Copy every one of the following entries line for line, changing nothing.
____
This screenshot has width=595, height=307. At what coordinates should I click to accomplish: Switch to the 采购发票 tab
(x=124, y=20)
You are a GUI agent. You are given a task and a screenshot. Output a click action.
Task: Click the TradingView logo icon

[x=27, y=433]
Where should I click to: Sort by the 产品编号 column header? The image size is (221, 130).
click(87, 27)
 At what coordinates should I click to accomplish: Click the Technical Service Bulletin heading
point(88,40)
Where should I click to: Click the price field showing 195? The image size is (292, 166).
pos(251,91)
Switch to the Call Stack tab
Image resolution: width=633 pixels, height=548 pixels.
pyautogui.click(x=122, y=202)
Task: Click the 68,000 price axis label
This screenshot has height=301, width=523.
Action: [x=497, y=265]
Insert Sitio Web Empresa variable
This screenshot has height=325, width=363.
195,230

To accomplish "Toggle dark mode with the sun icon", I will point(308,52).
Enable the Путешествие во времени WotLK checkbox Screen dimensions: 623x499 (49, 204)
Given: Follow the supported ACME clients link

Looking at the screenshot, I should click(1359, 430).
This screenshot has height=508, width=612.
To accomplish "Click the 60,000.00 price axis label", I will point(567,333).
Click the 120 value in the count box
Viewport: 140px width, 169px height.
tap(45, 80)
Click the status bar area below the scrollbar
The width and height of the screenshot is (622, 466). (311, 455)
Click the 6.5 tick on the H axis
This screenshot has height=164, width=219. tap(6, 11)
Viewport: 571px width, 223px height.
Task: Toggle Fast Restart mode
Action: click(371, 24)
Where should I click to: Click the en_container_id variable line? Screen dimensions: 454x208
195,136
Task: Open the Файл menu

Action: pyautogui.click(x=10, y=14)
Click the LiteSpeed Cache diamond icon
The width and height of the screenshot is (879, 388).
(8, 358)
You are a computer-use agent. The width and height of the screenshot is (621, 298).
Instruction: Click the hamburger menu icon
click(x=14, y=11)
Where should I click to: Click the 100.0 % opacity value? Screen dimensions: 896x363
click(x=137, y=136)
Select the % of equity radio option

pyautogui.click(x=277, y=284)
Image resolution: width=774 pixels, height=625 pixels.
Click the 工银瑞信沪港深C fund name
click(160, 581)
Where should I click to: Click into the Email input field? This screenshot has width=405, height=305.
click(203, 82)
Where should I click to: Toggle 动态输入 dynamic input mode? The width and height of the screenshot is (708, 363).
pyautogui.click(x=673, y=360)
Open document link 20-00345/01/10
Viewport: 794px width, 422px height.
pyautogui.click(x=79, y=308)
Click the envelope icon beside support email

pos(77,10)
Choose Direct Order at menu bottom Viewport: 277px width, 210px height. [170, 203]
____
=== EXERCISE SOLUTION ===
This screenshot has width=595, height=307. At what coordinates should I click to accomplish: Switch to the 采购发票 tab
(x=124, y=20)
You are a GUI agent. You are given a task and a screenshot. Output a click action.
Task: Click the TradingView logo icon

[x=27, y=433]
Where should I click to: Sort by the 产品编号 column header? The image size is (221, 130).
click(87, 27)
 At what coordinates should I click to accomplish: Click the Technical Service Bulletin heading
point(88,40)
Where should I click to: Click the price field showing 195? The image size is (292, 166).
pos(251,91)
Switch to the Call Stack tab
Image resolution: width=633 pixels, height=548 pixels.
pyautogui.click(x=122, y=202)
Task: Click the 68,000 price axis label
This screenshot has height=301, width=523.
Action: [x=497, y=265]
Insert Sitio Web Empresa variable
This screenshot has height=325, width=363.
195,230

To accomplish "Toggle dark mode with the sun icon", I will point(308,52).
Enable the Путешествие во времени WotLK checkbox Screen dimensions: 623x499 (49, 204)
Given: Follow the supported ACME clients link

Looking at the screenshot, I should click(1359, 430).
This screenshot has height=508, width=612.
To accomplish "Click the 60,000.00 price axis label", I will point(567,333).
Click the 120 value in the count box
Viewport: 140px width, 169px height.
tap(45, 80)
Click the status bar area below the scrollbar
The width and height of the screenshot is (622, 466). (311, 455)
Click the 6.5 tick on the H axis
This screenshot has height=164, width=219. tap(6, 11)
Viewport: 571px width, 223px height.
Task: Toggle Fast Restart mode
Action: click(371, 24)
Where should I click to: Click the en_container_id variable line? Screen dimensions: 454x208
195,136
Task: Open the Файл menu

Action: pyautogui.click(x=10, y=14)
Click the LiteSpeed Cache diamond icon
The width and height of the screenshot is (879, 388).
(8, 358)
You are a computer-use agent. The width and height of the screenshot is (621, 298).
Instruction: Click the hamburger menu icon
click(x=14, y=11)
Where should I click to: Click the 100.0 % opacity value? Screen dimensions: 896x363
click(x=137, y=136)
Select the % of equity radio option

pyautogui.click(x=277, y=284)
Image resolution: width=774 pixels, height=625 pixels.
Click the 工银瑞信沪港深C fund name
click(160, 581)
Where should I click to: Click into the Email input field? This screenshot has width=405, height=305.
click(203, 82)
Where should I click to: Toggle 动态输入 dynamic input mode? The width and height of the screenshot is (708, 363).
pyautogui.click(x=673, y=360)
Open document link 20-00345/01/10
Viewport: 794px width, 422px height.
pyautogui.click(x=79, y=308)
Click the envelope icon beside support email

pos(77,10)
Choose Direct Order at menu bottom Viewport: 277px width, 210px height. [170, 203]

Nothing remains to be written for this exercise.